11      In this regard, the circuit court emphasized testimony showing that Mary and Harold, Jr., made very few attempts to visit their father.  The court found that although they blamed this on Claire, their decisions were based on other factors.  Other witnesses testified that Mary and Harold, Jr., had been estranged from their parents for many years.  The court stated:

In very clear contrast was the relationship with Claire, which appeared to always have been loving, close, strong and supportive.  Her relationship, as well as Stephen Knudsen’s, was strong, positive, and close for many years, making them the natural and logical objects of the testator’s bounty.  It is clear why they were favored in the will.
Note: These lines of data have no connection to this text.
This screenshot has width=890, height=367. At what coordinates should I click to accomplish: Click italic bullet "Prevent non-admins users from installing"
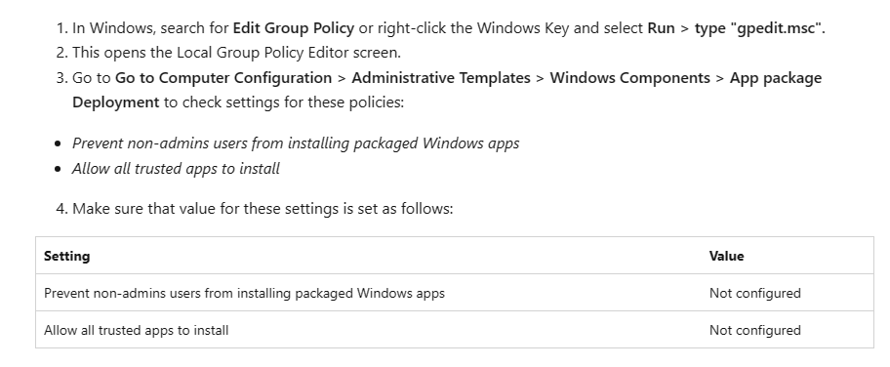296,143
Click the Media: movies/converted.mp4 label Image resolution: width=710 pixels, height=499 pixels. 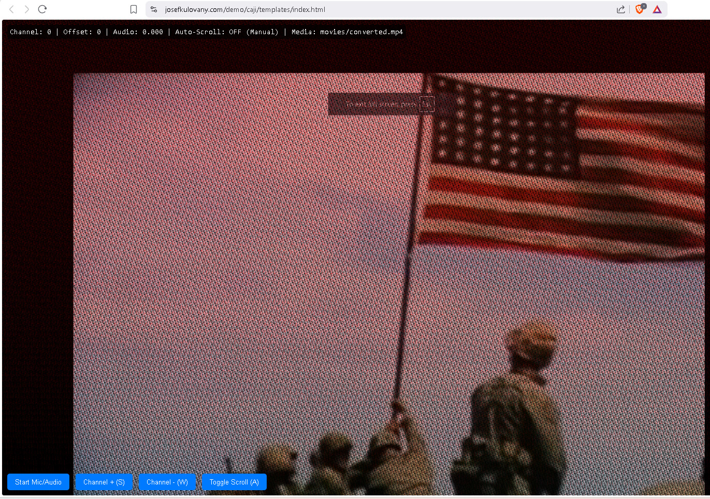[x=347, y=32]
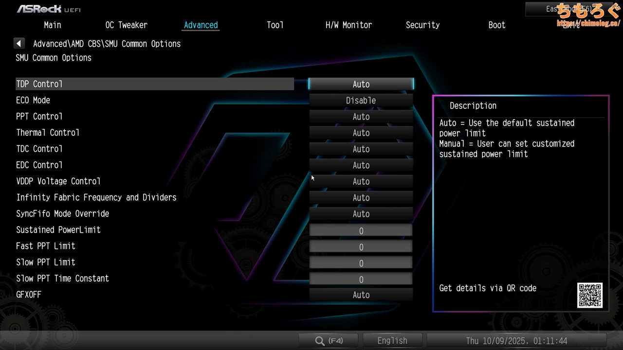Change the GFXOFF setting value

point(361,295)
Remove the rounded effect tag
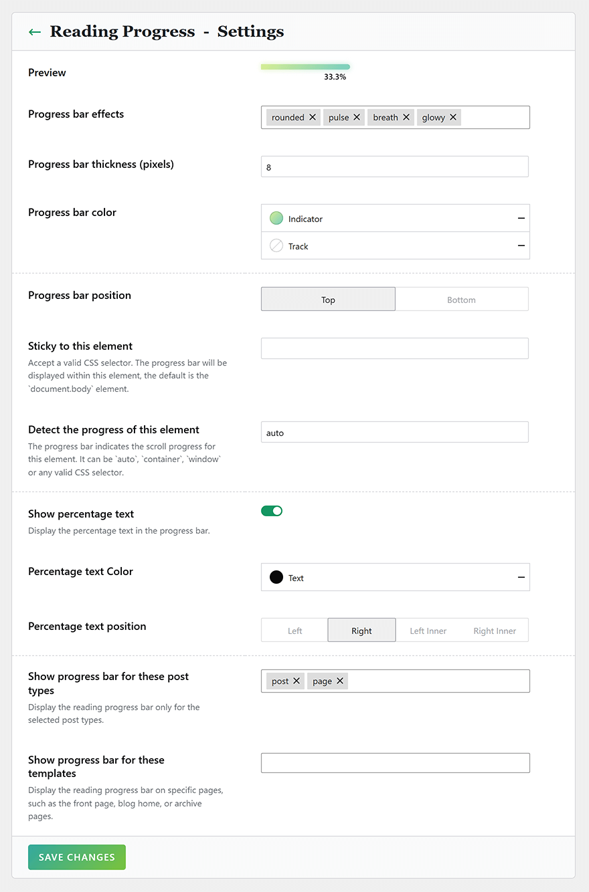Image resolution: width=589 pixels, height=892 pixels. coord(313,117)
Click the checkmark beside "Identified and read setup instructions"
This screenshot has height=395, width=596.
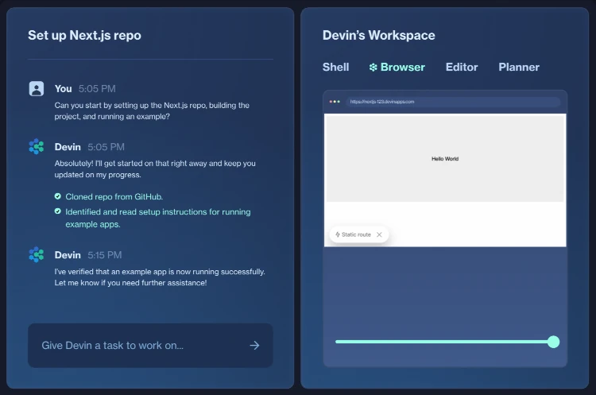click(57, 211)
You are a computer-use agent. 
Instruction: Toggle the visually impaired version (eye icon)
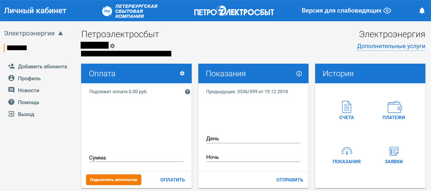(387, 11)
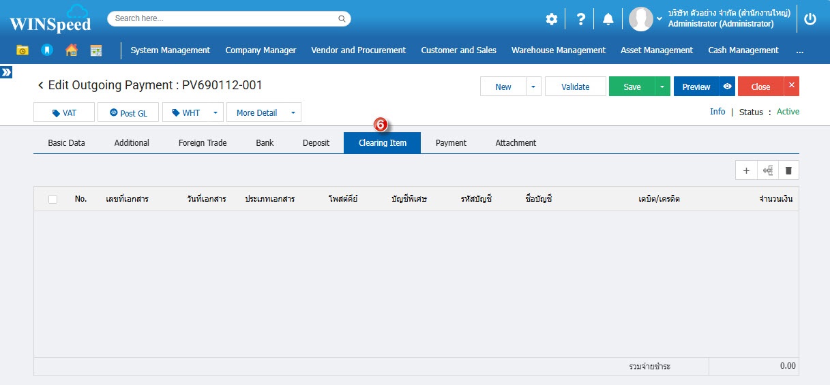Switch to the Payment tab

(x=451, y=143)
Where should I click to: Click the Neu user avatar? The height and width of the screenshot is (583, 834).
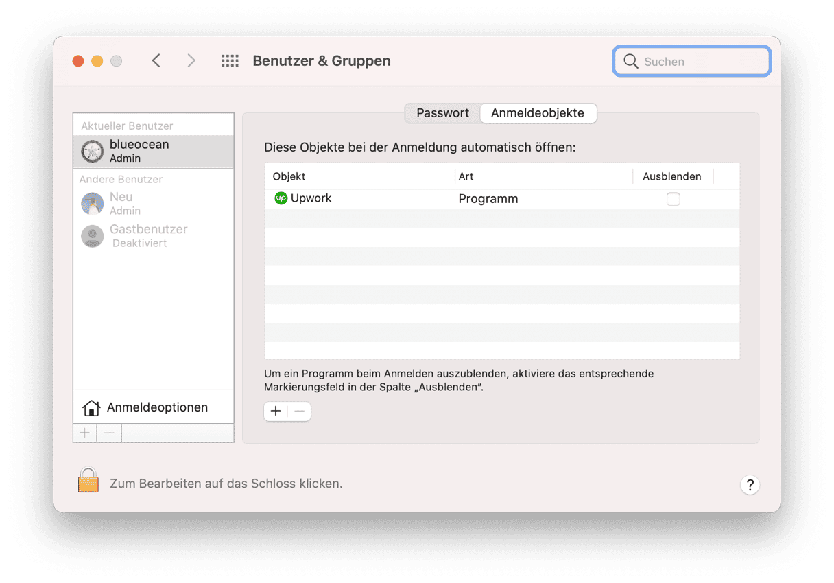(x=93, y=204)
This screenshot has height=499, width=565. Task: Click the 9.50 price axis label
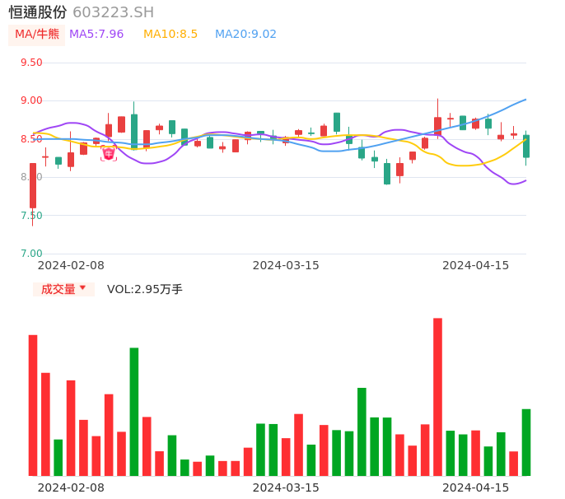[30, 63]
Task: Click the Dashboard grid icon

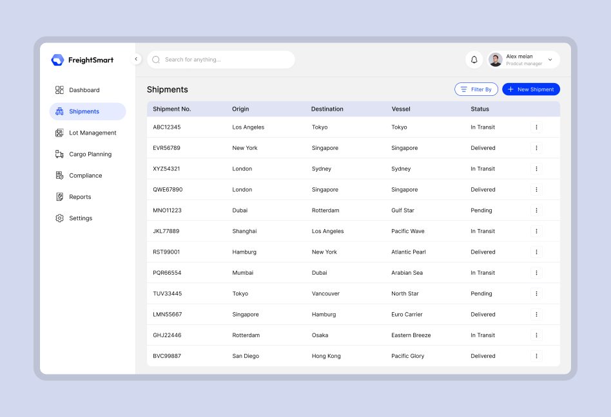Action: point(59,90)
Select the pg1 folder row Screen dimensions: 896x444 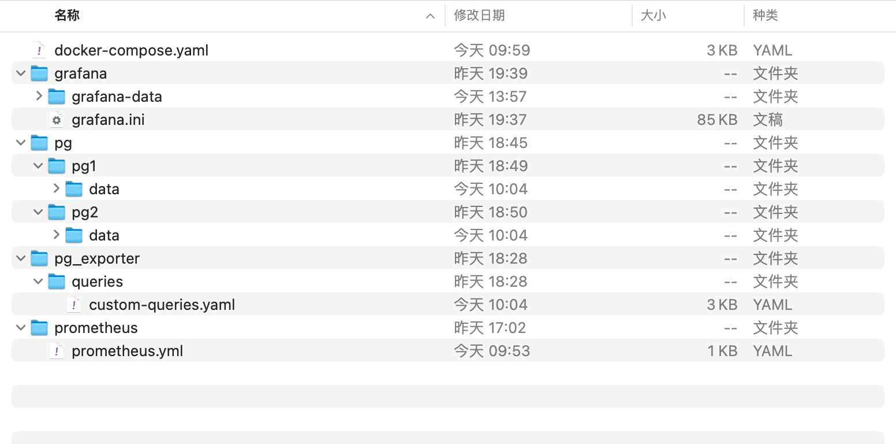[x=448, y=166]
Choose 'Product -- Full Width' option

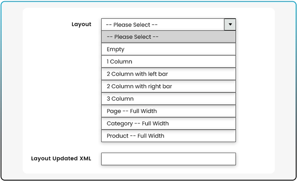click(168, 136)
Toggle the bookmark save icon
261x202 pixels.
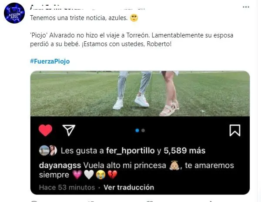coord(235,131)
12      The record supports the circuit court’s determination that “there was nothing proven to show that Claire was overreaching or engaged in wrongdoing to unfairly gain her father’s estate.”  The court was not required to accept Mary’s view of the evidence, and it is not the function of an appellate court to review the weight of the testimony and the credibility of witnesses.  See Estate of Dejmal, 95 Wis. 2d at 151.  The court applied the correct legal standard and the facts found by the court were sufficient to establish the absence of undue influence.

            By the Court.—Judgment affirmed.

This opinion will not be published.  See Wis. Stat. Rule 809.23(1)(b)5.

 



[1]  In the event of Claire’s death, the estate went to Claire’s husband, Stephen Knudsen.  Claire’s issue were not named in the will. 

[2]  Harold Henriksen, Jr., also filed a claim against the estate.  Harold, Jr., did not appeal the circuit court judgment. 

[3]  References to the Wisconsin Statutes are to the 2009-10 version unless noted.